Tale decisione è rispettosa dei principi sopra richiamati e resiste alla censura della società ricorrente, tenuto pure conto che, come più volte affermato da questa Corte (cfr. Cass. n. 24336 del 2013, 10213 del 2000, 10375 del 2001) la valutazione che porta a ritenere sussistente l’implicito recepimento di un contratto collettivo attraverso un comportamento concludente desumibile da una costante e prolungata applicazione delle relative clausole al singolo rapporto costituisce un accertamento di fatto spettante al giudice di merito, insindacabile in questa sede.
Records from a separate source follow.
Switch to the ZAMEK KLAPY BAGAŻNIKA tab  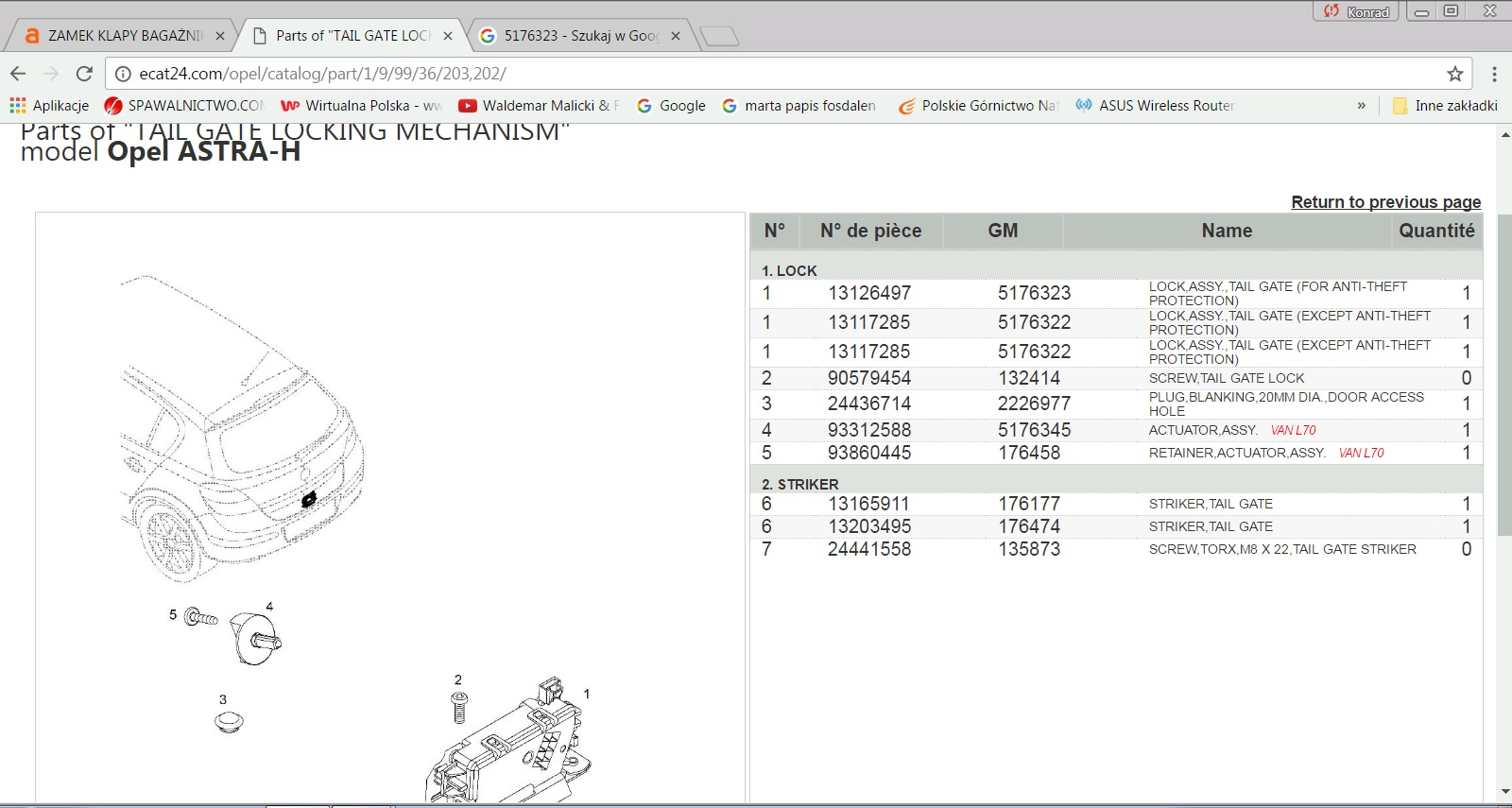tap(123, 36)
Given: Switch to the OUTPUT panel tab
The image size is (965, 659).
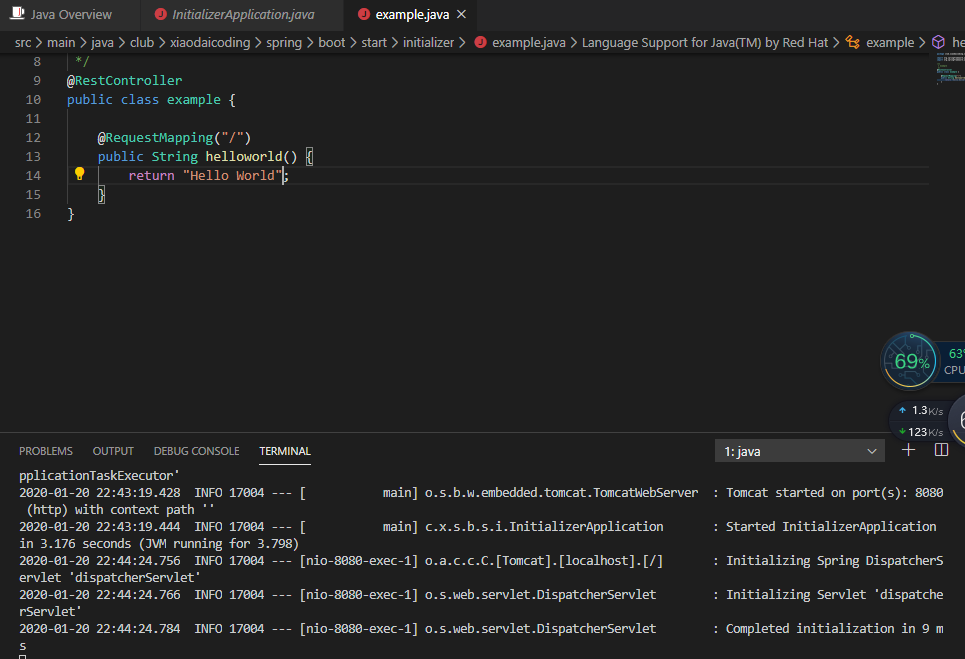Looking at the screenshot, I should 113,451.
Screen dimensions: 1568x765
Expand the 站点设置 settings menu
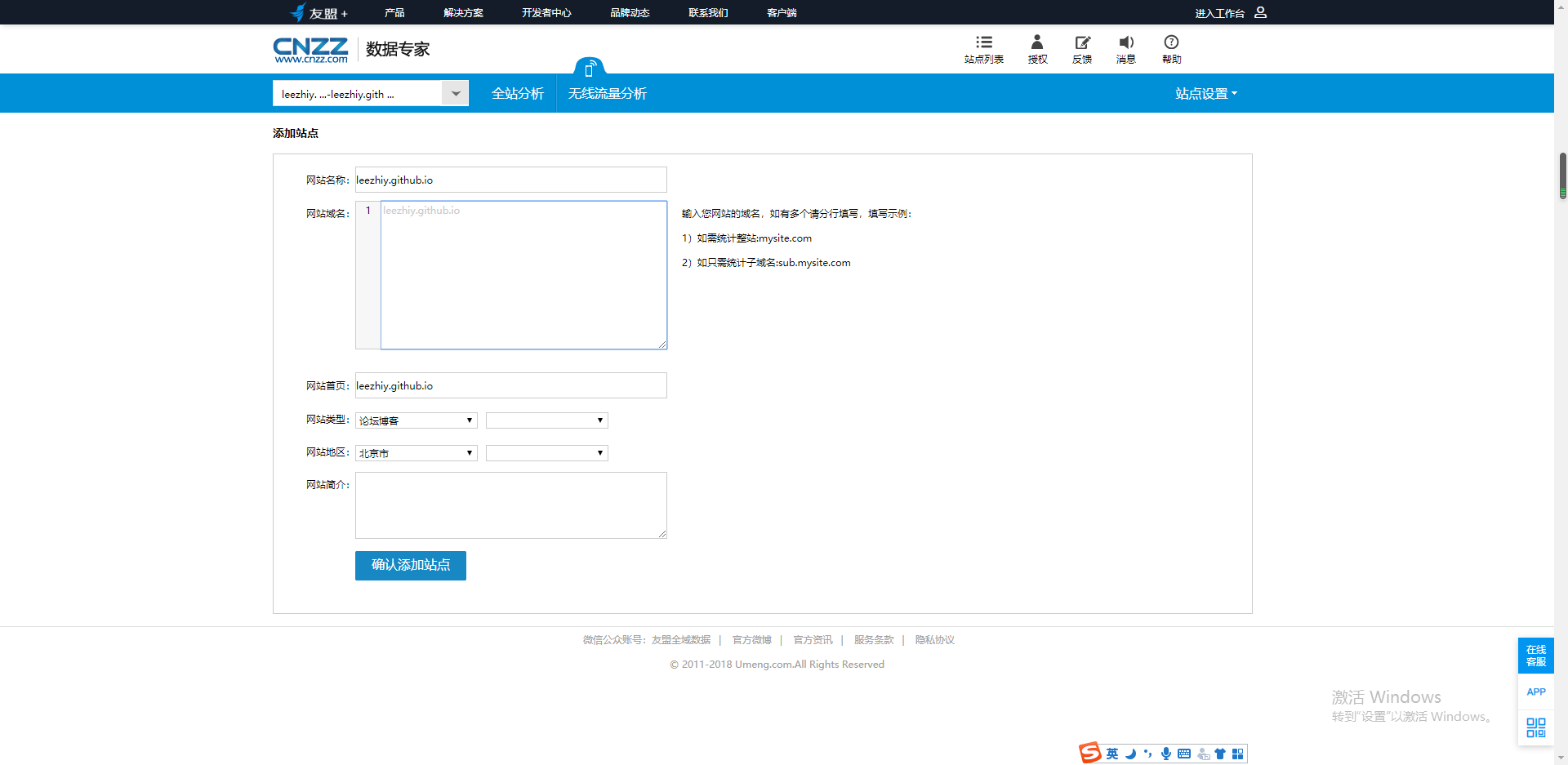pyautogui.click(x=1205, y=94)
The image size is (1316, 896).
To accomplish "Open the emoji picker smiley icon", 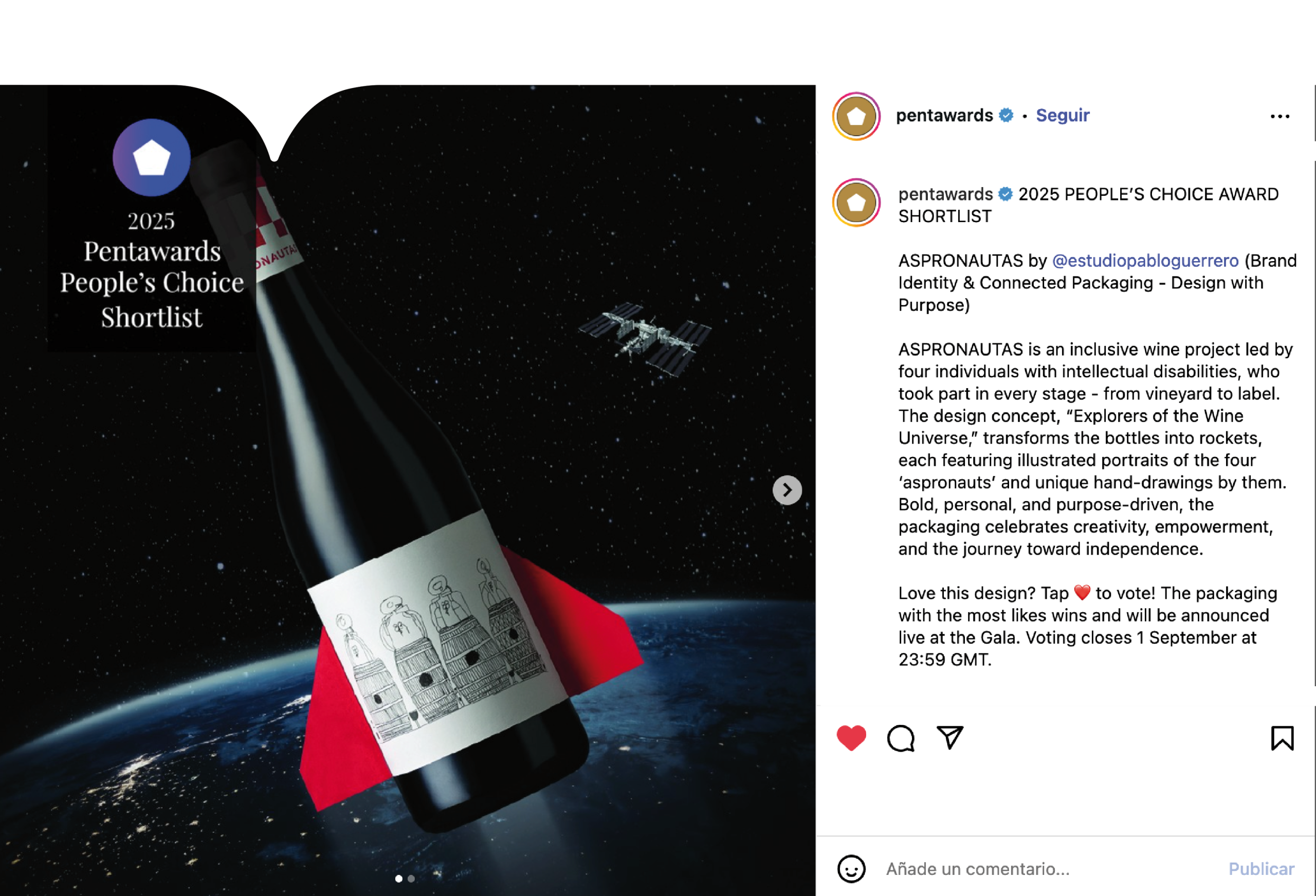I will [851, 868].
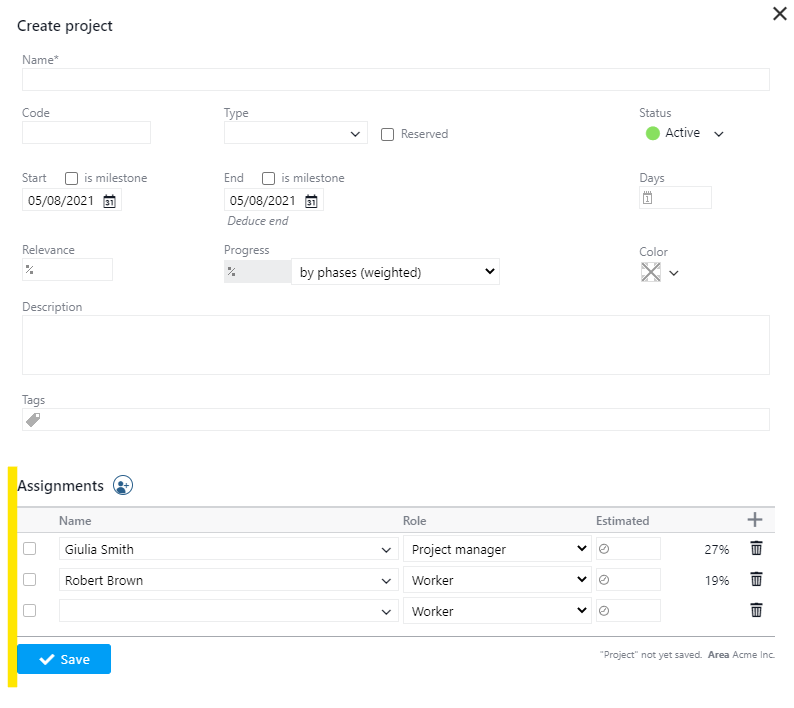Open the End date calendar picker
Viewport: 794px width, 708px height.
pyautogui.click(x=311, y=201)
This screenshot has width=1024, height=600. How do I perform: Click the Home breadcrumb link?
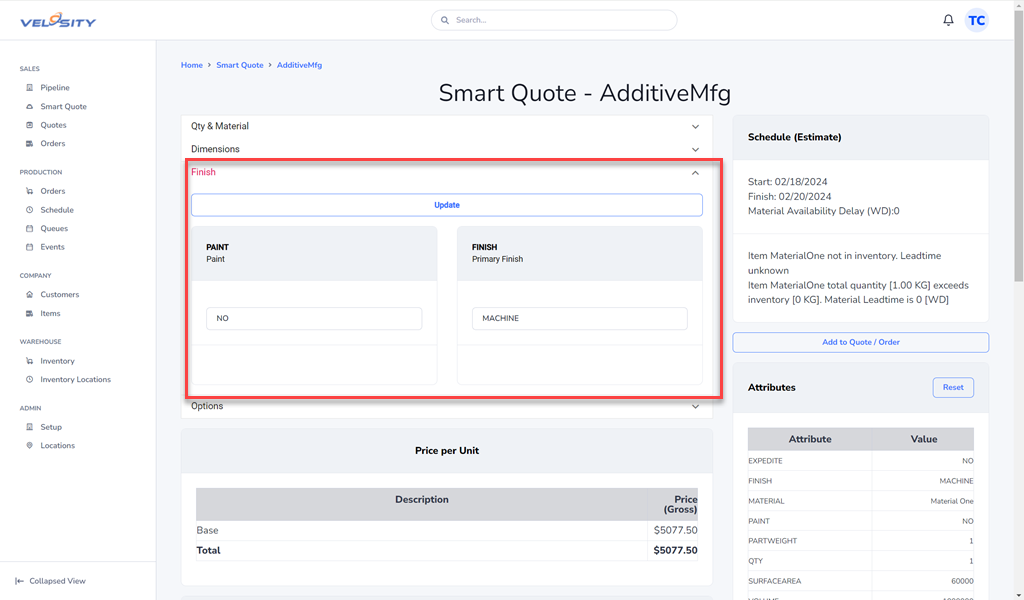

Nel caso in esame, la Corte di merito ha compiuto siffatta valutazione, pervenendo alla conclusione della adesione implicita, da parte della società Ceramica Althea, alla contrattazione collettiva.

Peraltro, la società ricorrente nemmeno indica ulteriori istituti contrattuali (del contratto integrativo interaziendale) dalla medesima non applicati (oltre al premio di partecipazione – parte variabile) al fine di escludere tale adesione, limitandosi ad affermare che per conseguire tale effetto fosse necessaria una costante e prolungata applicazione di “tutte” le clausole pattizie.

5. Il secondo motivo, che attiene alla seconda ratio decidendi, è assorbito.

6. In conclusione, il ricorso va respinto e le spese di lite seguono il criterio della soccombenza dettato dall’art. 91 c.p.c.

Sussistono i presupposti processuali per il versamento, da parte della ricorrente, dell’ulteriore importo a titolo di contributo unificato previsto dal D.P.R. 30 maggio 2002, n. 115, art. 13, comma 1 quater, introdotto dalla L. 24 dicembre 2012, n. 228, art. 1, comma 17 (legge di stabilità 2013) pari a quello – ove dovuto – per il ricorso, a norma dello stesso art. 13, comma 1 bis.

PQM

La Corte rigetta il ricorso e condanna la società ricorrente al pagamento delle spese del presente giudizio di legittimità che liquida in Euro 200,00 per esborsi e in Euro 650,00 per compensi professionali, oltre spese generali al 15% ed accessori di legge.

Ai sensi del D.P.R. n. 115 del 2002, art. 13, comma 1 quater, nel testo introdotto dalla L. n. 228 del 2012, art. 1, comma 17, dà atto della sussistenza dei presupposti processuali per il versamento, da parte della ricorrente, dell’ulteriore importo a titolo di contributo unificato, pari a quello previsto per il ricorso, a norma dello stesso art. 13, comma 1 bis se dovuto.

Così deciso in Roma, nella camera di consiglio, il 27 gennaio 2021.